* EXERCISE INSTRUCTIONS
Reproduce the stretch of the listing from the line containing "The image size is (1086, 1120)." through the line containing "tap(432, 141)", substituting "ring chart" for "donut" and leaving everything else unaltered.
___
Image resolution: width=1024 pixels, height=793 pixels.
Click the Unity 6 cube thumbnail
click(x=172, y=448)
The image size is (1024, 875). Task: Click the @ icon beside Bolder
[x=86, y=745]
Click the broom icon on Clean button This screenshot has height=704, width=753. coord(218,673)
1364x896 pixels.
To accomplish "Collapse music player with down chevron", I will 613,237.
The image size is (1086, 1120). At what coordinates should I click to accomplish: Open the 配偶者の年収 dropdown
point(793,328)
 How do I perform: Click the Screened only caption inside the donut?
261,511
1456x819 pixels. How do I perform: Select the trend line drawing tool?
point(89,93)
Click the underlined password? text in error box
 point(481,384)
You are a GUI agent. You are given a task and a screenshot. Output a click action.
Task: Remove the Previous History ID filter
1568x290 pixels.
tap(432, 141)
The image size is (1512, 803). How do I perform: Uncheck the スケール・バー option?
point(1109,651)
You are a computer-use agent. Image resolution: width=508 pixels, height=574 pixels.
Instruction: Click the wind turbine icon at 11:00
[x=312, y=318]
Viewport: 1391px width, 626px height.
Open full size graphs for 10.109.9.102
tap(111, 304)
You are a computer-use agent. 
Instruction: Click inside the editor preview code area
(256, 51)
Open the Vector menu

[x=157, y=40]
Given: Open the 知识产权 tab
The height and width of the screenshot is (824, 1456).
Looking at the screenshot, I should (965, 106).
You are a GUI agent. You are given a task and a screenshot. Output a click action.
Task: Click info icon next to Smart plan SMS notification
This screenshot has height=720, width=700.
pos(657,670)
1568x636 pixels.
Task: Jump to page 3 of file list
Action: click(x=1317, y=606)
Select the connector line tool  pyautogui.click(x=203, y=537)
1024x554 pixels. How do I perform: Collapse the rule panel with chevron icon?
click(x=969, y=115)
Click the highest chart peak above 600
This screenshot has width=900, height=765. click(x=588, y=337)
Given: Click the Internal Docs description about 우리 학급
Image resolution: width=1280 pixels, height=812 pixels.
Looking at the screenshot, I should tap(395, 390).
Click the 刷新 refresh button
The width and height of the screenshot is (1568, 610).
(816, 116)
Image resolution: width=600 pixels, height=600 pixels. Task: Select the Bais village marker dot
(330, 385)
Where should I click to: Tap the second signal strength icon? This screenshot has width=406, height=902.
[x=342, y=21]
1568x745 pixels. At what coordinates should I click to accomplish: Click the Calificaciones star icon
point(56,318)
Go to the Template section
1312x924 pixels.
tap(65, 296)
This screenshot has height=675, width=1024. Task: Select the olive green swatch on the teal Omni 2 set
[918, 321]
___
* RESULT OF THIS TASK
The image size is (1086, 1120). At what coordinates should I click to accomplish: Open the 配偶者の年収 dropdown
point(793,328)
 How do I perform: Click the Screened only caption inside the ring chart?
261,511
1456x819 pixels. How do I perform: Select the trend line drawing tool?
point(89,93)
Click the underlined password? text in error box
 point(481,384)
You are a GUI agent. You are given a task and a screenshot. Output a click action.
Task: Remove the Previous History ID filter
1568x290 pixels.
tap(432, 141)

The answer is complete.